"We're confronted with a really extraordinary event," said Alan Greenspan. "A very large chunk of our workforce–the baby boomers–will be moving from a state of contributing funds during their working years to being recipients of those funds in retirement. I don't think we're ready for this."
Greenspan, the U.S. Federal Reserve chairman until last year and now president of Greenspan Associates, a Washington, D.C.-based consulting firm, prognosticated on the growing challenge of funding America's ballooning federal entitlement programs and the choices facing U.S. policy makers and retirees as a keynote speaker at the Million Dollar Round Table's Boomertirement Industry Summit held here last week.
With respect to Social Security, Greenspan said, the political establishment had foreseen the current cash crunch at least since 1983, when he was a member of the Social Security Commission. Policy makers recognized then that they had "more than a quarter of a century to solve" the problem, yet have made little headway since. He estimated the current shortfall in the Social Security Trust Fund at approximately 2 percentage points of taxable income, adding the gap is "a large number, but not insurmountable."
Greenspan noted also that funding the retirement program is a more manageable challenge than that of Medicare, which he characterized as "many multiples more difficult" to address. That is, in part, because Social Security's long-term funding requirements can be accurately projected.
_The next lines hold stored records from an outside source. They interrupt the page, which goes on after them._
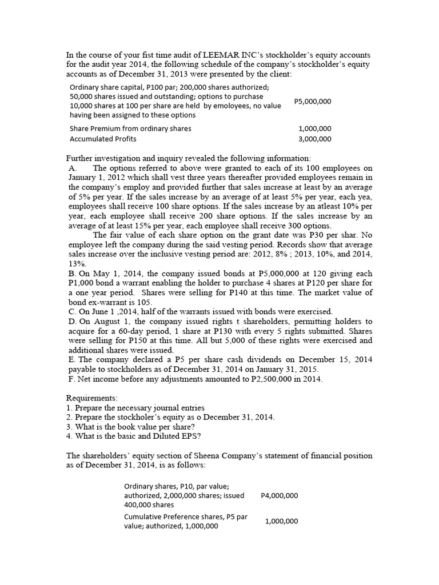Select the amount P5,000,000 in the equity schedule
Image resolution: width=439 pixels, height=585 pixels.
pos(312,101)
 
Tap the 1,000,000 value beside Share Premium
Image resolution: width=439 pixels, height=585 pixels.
pos(314,129)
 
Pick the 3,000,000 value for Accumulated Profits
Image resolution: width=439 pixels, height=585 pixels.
pos(314,138)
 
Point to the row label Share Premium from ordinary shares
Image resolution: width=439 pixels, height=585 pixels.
pos(130,129)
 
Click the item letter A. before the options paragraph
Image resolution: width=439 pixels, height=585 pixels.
pos(73,169)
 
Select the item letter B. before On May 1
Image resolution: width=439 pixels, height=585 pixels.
pos(71,274)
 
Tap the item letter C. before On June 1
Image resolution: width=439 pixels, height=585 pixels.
pos(71,311)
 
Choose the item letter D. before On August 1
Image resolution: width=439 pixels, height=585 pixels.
pos(72,322)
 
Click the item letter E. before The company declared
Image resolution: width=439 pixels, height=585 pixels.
pos(71,359)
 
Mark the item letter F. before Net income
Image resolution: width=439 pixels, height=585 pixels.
pos(71,379)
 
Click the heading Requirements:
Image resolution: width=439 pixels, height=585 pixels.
pos(92,398)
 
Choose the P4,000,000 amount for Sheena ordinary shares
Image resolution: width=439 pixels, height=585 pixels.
pos(279,495)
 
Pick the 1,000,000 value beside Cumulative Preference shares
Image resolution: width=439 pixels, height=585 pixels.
pos(281,521)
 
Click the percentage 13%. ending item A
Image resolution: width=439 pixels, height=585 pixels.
pos(77,264)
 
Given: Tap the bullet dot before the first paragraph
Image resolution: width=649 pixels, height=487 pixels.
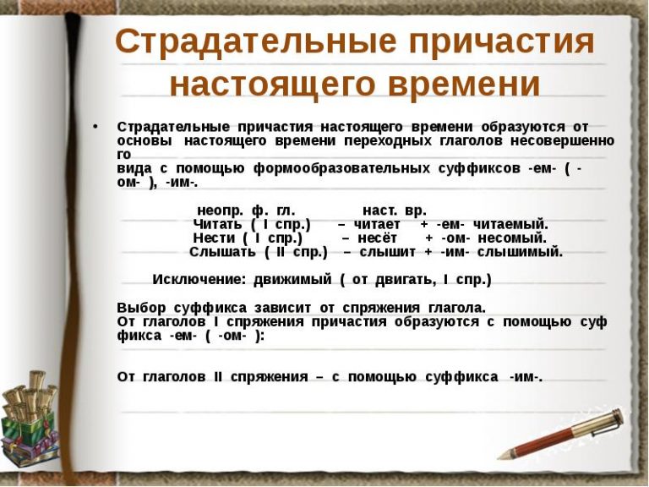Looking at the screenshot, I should (x=95, y=126).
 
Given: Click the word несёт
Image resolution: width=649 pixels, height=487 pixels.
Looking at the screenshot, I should (x=378, y=238).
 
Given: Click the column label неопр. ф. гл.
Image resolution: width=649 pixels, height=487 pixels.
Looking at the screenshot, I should (x=246, y=210).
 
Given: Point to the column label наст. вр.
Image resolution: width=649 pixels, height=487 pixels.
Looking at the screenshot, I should (x=395, y=210).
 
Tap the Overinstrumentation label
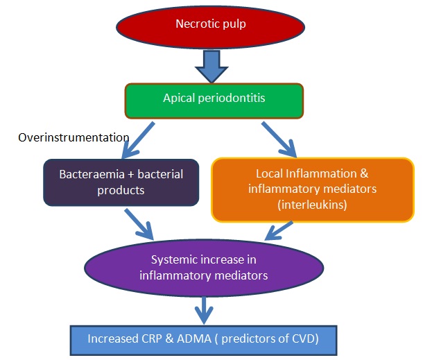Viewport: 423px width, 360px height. (74, 137)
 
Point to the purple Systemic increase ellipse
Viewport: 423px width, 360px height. (204, 267)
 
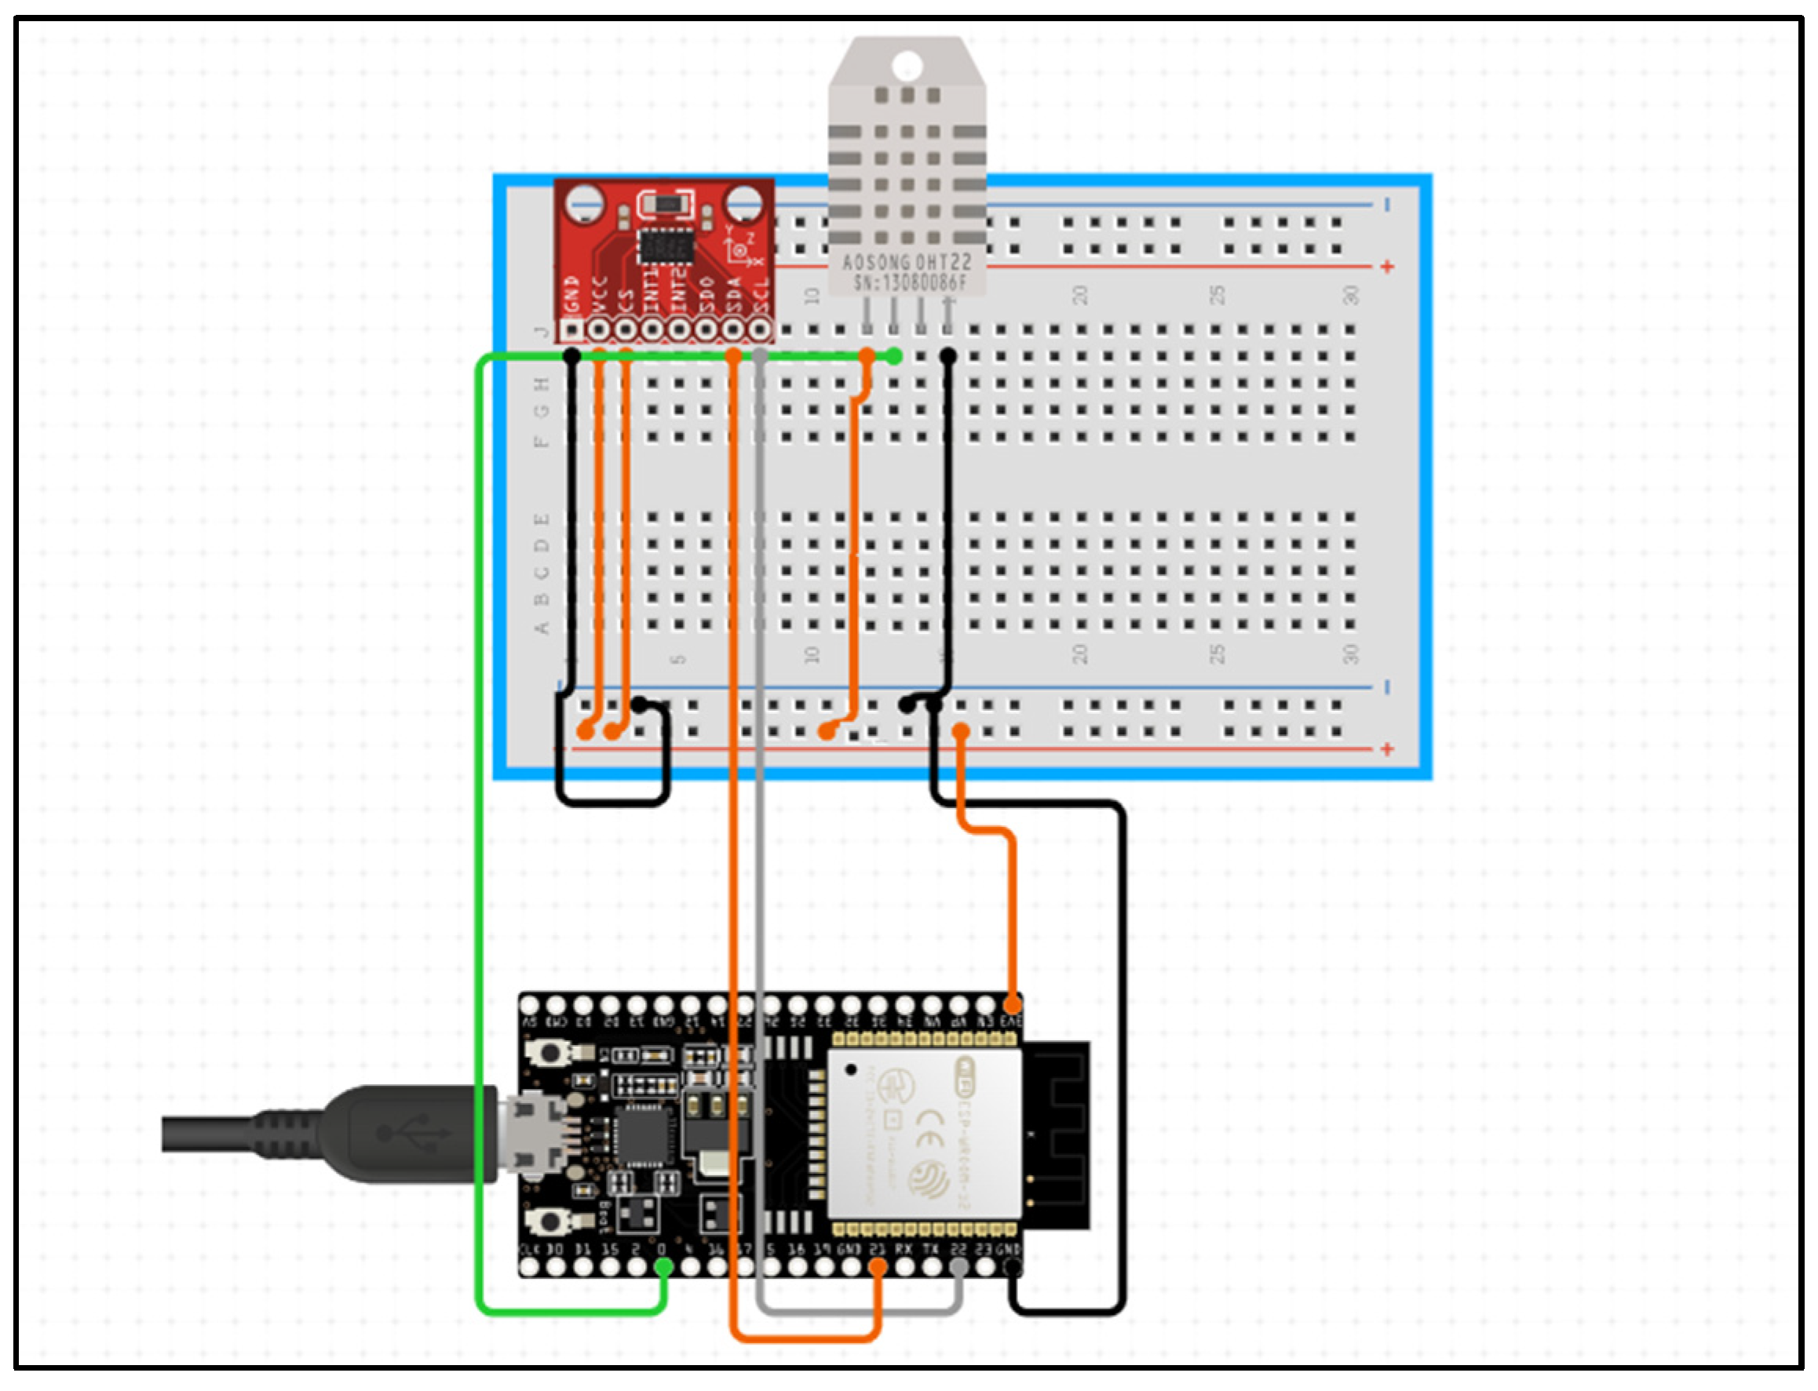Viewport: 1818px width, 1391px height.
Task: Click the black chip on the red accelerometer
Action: (665, 246)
The entitlement program offers a defined benefit for a senior population whose size and average life expectancy are rising as expected.
"I suspect that if we had the political will to confront this issue, you could get together a group of technically competent people of both political persuasions and solve it in 20 minutes," said Greenspan. "I say 20 minutes because the first 15 minutes would be devoted to be pleasantries."
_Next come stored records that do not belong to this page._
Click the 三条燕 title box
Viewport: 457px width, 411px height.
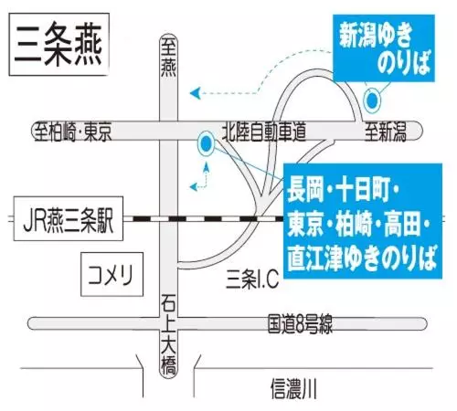point(59,45)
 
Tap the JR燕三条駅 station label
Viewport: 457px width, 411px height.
point(69,218)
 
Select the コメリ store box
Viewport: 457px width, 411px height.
point(112,274)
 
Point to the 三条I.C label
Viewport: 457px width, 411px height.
point(252,279)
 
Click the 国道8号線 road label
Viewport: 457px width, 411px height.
point(300,324)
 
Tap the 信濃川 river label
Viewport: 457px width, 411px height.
point(293,388)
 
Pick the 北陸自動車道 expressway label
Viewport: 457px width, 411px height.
point(264,132)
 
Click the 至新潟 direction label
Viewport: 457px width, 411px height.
point(386,132)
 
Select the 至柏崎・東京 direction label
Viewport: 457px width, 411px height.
point(73,132)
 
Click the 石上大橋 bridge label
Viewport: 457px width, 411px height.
point(168,334)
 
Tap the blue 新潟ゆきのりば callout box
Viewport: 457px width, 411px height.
point(384,47)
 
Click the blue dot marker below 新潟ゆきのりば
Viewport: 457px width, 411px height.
point(372,100)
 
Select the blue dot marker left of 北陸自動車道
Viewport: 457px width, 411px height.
point(206,144)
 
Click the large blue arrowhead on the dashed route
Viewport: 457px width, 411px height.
point(195,93)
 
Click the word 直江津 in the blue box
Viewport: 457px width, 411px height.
point(316,258)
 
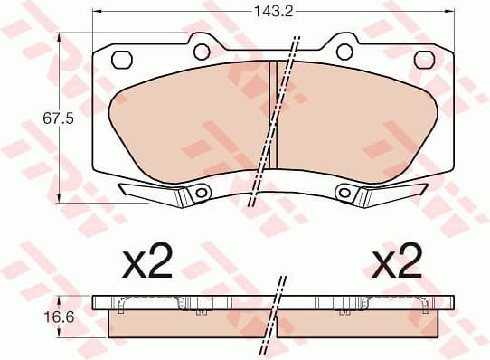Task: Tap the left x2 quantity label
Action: [147, 262]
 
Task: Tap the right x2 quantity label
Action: [397, 262]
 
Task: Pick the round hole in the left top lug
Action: [202, 51]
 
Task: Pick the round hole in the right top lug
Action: [344, 51]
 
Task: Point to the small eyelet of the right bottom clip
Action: [344, 192]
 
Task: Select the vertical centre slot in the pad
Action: [272, 113]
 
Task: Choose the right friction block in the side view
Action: [362, 323]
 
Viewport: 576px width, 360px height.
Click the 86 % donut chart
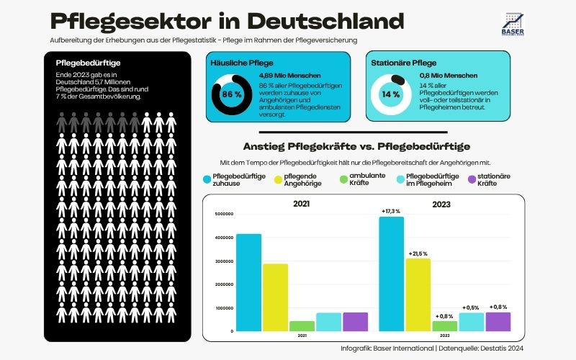231,95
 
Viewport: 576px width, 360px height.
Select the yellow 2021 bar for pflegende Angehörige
275,297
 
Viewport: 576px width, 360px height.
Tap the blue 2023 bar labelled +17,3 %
392,274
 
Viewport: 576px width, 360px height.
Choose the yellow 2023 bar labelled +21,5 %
418,294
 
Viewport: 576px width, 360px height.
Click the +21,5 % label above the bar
418,254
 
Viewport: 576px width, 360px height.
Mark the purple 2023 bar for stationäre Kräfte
498,322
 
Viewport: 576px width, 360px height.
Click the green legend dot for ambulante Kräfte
343,178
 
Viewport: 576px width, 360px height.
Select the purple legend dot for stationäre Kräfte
472,178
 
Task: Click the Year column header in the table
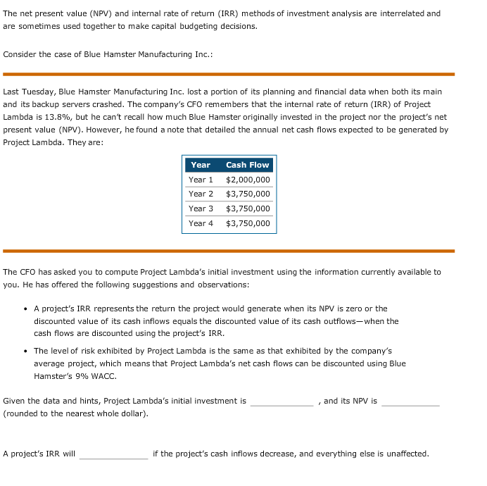click(201, 165)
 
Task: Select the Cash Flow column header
click(247, 165)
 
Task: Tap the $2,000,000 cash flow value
click(248, 180)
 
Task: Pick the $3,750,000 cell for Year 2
click(248, 194)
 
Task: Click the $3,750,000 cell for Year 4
click(248, 223)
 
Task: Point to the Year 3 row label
click(201, 208)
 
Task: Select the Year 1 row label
click(201, 180)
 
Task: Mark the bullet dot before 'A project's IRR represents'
click(25, 309)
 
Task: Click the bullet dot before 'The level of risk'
click(25, 351)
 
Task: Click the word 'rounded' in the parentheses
click(23, 413)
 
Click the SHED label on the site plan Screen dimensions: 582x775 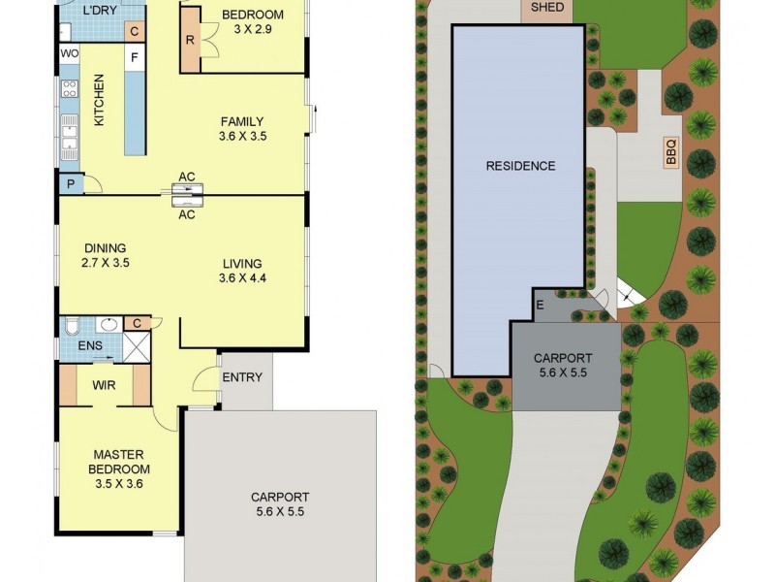coord(546,8)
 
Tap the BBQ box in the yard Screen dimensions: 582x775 coord(670,152)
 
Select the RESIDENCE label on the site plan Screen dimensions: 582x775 coord(520,166)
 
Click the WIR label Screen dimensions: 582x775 coord(105,385)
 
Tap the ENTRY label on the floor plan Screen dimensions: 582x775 coord(242,377)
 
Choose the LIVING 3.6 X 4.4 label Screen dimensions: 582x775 coord(242,271)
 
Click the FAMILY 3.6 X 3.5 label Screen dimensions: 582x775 coord(242,129)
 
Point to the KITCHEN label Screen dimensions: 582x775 coord(98,100)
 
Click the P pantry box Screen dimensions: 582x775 coord(71,184)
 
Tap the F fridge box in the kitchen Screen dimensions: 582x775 coord(135,57)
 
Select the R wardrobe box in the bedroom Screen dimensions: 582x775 coord(190,42)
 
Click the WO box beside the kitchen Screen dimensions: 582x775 coord(70,53)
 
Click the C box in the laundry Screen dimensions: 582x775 coord(135,31)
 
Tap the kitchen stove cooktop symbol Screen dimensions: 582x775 coord(70,89)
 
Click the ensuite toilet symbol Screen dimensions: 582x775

"[The solution] is no secret," he added. "We know what the choices are. They're limited and definable. The only thing missing is the political will to make these choices. But the longer we procrastinate, the longer a rational solution will be in coming."
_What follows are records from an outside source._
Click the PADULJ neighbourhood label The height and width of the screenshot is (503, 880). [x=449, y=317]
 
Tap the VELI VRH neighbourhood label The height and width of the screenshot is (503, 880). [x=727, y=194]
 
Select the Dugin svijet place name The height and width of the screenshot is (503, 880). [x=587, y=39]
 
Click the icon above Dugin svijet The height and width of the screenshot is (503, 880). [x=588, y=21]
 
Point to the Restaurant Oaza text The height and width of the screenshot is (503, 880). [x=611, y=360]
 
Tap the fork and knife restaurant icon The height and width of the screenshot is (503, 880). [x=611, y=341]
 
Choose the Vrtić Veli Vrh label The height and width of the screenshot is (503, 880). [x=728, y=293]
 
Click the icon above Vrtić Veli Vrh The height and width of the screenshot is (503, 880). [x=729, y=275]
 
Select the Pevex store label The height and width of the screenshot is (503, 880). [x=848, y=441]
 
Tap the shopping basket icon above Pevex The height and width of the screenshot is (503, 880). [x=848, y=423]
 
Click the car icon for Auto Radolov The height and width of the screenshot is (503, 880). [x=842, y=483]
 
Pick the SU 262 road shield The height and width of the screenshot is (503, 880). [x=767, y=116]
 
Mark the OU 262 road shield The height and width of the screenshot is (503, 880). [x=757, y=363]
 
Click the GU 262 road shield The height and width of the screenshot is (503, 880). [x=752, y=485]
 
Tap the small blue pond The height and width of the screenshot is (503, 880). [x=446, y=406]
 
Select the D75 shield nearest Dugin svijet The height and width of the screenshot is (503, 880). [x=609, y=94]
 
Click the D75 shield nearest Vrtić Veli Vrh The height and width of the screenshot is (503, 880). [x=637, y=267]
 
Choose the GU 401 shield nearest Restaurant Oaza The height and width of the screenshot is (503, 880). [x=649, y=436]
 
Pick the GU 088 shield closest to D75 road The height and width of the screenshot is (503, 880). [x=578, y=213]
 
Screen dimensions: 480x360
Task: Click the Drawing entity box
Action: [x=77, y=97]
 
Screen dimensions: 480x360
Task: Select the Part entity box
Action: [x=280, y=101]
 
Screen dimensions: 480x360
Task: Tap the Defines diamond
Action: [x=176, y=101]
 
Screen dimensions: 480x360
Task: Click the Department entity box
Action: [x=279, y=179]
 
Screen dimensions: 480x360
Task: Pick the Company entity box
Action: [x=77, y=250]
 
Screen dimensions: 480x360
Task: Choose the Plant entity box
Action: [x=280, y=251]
Options that politicians will have to consider, Greenspan said, include boosting the retirement age, increasing the Social Security payroll tax, reducing benefits and enacting legislation that encourages pre-retirees to extend their working years, even if in less than a full-time capacity. He noted, too, that many older boomers would like to rotate between periods of work and leisure, but that not enough employers have policies to accommodate them.